New Zealand Post employs delivery agents to deliver mail, under a collective agreement. This provides for a standard working week of 37 hours and 40 minutes, and states that delivery agents can be required to work reasonable overtime in excess of those hours (with limited exceptions).

The Postal Workers Union claimed that this requirement was an availability provision covered by the rules set out in the Employment Relations Act. These were introduced with effect from 1 April 2016, in part as a response to a public furore over workers signed up to ‘zero hours’ contracts (meaning a contract requiring workers to make themselves available to perform work, but providing no guarantee of any actual hours).

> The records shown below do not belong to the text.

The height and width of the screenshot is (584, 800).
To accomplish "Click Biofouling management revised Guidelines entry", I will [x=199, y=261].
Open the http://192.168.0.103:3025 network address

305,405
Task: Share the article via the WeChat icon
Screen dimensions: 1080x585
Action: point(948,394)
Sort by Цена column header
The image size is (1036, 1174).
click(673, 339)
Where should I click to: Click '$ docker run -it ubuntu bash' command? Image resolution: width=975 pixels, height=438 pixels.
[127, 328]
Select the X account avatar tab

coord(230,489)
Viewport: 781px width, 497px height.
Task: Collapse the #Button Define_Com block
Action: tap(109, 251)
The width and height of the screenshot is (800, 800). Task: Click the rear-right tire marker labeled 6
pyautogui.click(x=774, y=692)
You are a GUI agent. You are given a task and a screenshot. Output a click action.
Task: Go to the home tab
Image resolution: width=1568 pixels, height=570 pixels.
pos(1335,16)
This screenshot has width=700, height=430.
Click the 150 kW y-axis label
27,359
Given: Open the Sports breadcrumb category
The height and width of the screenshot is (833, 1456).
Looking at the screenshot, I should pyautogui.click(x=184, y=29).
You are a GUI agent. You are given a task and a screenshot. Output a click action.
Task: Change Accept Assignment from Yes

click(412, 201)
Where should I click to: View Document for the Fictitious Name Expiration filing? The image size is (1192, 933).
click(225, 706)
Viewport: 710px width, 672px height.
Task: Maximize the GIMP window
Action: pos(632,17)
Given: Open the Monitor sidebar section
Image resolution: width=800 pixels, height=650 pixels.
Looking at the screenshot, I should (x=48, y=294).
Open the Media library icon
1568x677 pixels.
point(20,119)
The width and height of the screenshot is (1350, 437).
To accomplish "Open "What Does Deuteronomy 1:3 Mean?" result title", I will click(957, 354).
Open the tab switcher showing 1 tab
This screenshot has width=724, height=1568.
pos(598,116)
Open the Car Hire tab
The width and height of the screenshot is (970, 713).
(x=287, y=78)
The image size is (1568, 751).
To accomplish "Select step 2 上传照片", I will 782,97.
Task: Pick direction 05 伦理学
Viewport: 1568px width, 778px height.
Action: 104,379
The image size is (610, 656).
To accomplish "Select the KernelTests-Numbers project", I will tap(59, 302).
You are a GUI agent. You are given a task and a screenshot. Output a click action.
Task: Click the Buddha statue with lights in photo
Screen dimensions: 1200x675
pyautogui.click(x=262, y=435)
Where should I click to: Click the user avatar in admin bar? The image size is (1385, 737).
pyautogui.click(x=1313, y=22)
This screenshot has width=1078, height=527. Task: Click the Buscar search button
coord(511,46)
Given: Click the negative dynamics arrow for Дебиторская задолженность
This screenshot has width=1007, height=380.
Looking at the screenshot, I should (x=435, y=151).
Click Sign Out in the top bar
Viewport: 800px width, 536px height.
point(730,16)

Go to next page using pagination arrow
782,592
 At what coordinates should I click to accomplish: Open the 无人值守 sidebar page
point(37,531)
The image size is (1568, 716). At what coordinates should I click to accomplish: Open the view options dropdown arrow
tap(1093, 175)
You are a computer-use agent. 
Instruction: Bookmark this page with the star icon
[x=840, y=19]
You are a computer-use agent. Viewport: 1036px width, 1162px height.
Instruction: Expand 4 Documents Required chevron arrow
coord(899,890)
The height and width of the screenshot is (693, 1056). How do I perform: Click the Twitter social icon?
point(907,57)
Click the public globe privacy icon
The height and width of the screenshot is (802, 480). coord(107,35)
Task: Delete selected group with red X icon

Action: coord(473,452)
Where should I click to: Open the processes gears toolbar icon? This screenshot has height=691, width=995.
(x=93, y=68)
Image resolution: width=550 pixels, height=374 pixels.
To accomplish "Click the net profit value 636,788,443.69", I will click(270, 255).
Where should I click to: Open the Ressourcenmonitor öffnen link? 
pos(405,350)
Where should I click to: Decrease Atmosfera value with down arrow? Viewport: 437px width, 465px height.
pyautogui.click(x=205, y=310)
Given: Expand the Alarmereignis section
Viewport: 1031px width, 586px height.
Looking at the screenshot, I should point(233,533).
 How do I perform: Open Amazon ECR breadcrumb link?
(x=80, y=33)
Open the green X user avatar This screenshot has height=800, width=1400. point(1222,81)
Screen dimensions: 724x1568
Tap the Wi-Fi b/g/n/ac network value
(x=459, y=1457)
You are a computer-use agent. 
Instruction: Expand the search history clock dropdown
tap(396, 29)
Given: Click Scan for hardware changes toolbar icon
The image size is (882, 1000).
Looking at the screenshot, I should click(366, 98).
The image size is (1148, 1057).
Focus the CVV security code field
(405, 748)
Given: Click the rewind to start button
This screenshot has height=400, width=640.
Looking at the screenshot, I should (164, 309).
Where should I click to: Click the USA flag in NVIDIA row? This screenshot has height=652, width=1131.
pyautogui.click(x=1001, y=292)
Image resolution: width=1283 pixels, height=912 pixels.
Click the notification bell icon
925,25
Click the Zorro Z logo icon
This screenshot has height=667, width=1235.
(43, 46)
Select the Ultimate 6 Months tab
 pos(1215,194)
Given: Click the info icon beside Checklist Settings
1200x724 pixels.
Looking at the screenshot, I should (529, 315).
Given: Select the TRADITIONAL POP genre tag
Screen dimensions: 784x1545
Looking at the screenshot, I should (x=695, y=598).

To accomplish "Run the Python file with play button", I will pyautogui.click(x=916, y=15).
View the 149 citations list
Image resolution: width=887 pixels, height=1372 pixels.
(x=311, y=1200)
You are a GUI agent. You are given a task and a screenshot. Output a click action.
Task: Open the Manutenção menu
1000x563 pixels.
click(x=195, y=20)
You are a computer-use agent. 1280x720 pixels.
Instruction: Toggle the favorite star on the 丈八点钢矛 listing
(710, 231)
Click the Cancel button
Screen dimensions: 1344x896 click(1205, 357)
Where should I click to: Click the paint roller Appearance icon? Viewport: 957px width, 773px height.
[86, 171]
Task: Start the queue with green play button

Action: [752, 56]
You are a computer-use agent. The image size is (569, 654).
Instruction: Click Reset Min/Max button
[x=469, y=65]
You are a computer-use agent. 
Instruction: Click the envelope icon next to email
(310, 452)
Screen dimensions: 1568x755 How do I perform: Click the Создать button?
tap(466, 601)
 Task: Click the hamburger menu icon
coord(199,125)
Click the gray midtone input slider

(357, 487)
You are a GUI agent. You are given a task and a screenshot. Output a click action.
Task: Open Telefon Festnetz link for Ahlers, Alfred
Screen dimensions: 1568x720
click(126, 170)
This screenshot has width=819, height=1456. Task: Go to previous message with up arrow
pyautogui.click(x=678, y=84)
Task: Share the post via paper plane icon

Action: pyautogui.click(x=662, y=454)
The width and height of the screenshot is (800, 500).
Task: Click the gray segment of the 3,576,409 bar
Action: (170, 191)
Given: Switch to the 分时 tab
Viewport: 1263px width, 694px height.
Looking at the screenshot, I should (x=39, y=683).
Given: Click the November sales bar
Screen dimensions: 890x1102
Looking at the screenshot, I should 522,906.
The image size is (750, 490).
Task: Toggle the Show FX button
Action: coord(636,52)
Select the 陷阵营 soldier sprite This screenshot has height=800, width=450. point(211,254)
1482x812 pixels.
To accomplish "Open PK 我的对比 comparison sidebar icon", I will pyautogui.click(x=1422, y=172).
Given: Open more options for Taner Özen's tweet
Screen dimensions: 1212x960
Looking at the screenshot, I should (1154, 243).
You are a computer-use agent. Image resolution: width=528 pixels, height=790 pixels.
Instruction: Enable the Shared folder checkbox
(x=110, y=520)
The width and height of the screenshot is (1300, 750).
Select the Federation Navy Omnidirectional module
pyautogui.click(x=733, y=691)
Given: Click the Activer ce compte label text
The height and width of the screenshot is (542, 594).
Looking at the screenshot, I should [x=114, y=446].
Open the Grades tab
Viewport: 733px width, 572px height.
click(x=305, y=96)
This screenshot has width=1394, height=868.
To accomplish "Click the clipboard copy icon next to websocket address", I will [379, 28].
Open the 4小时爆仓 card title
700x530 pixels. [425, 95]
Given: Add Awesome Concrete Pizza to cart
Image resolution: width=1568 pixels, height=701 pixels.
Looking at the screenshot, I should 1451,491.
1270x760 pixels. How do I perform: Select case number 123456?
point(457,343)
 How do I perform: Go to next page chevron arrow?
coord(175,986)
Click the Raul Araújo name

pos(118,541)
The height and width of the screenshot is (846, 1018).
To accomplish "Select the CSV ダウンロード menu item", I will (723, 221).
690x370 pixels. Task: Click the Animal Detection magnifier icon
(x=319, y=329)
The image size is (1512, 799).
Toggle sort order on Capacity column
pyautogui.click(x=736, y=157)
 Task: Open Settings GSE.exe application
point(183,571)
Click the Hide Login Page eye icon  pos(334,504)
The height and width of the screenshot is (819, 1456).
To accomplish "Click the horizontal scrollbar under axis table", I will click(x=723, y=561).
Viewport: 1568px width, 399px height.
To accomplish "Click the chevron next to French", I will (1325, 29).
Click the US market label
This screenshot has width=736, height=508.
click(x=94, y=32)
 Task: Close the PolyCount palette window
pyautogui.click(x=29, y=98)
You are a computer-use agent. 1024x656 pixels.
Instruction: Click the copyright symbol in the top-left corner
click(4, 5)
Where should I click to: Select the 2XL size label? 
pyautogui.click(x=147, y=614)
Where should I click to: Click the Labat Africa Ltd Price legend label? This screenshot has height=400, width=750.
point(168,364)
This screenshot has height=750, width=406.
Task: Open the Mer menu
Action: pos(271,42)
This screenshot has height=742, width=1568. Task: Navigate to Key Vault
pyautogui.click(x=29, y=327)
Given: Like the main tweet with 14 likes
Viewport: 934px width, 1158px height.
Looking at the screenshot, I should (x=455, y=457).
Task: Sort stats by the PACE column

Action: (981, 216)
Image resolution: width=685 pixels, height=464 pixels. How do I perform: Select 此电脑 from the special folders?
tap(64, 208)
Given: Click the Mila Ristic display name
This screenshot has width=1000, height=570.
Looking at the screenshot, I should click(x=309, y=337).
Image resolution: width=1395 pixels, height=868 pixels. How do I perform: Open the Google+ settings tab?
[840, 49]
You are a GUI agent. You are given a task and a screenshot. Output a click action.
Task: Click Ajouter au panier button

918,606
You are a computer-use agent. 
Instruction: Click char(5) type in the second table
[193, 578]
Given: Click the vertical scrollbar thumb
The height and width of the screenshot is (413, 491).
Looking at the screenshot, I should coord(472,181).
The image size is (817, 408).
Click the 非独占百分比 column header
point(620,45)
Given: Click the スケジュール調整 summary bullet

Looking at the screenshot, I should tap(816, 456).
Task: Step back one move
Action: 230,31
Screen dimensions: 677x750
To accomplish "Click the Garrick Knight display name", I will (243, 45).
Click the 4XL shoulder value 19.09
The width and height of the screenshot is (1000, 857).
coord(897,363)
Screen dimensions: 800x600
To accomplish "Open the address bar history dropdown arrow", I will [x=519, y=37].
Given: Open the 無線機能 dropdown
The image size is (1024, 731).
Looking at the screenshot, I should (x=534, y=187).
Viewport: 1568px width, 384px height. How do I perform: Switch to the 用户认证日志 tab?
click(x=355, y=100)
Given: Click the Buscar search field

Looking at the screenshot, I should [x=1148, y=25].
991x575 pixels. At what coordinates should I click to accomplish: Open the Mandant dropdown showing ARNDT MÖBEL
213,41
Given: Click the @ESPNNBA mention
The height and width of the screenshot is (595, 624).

The availability rules in essence provide that if an employer wants to be able to require an employee to work over and above their minimum hours, they must have a clause in the employment agreement specifying guaranteed hours of work, and that relates to a period the employee must be available on top of those hours.

There must be ‘genuine reasons based on reasonable grounds’ supporting the clause and the hours of work specified. There must also be provision for reasonable compensation for the availability requirement, although that can be contracted out of in relation to salaried workers.

There has long been a debate about whether these rules apply beyond so called ‘zero hours’ workers and instead apply to all employees. The Employment Court has ruled emphatically that they do.

The collective agreement in this case had no provision for reasonable compensation, and the workers were waged rather than salaried. Consequently, it was unenforceable and the delivery agents were entitled to refuse to perform work in addition to their guaranteed hours.

The Court observed that the legislation reflected a recognition that an employee’s time is a ‘commodity which has a value’, and that that was not a ‘startling or novel proposition’.

This decision, while it will not be welcome to employers, does at least provide some clarity in relation to this difficult area of the law. Employers who want to be able to require their employers to work over and above their standard hours must have a compliant availability provision in their employment agreements.

This requirement extends to salaried workers: while employers can contract out of the requirement to pay them for their additional availability, they cannot evade the requirement to have a compliant clause in the first place.

The statutory framework relating to the contents of these clauses is complex. Most agreements we see do not comply with the rules. Employers should not hesitate to take advice on these clauses if they want to avoid the same outcome as that suffered by New Zealand Post.

It will be interesting to see whether the need to negotiate availability clauses and, for waged workers, reasonable compensation, has an impact on the ‘long hours culture’ prevalent in many industries and sectors in New Zealand.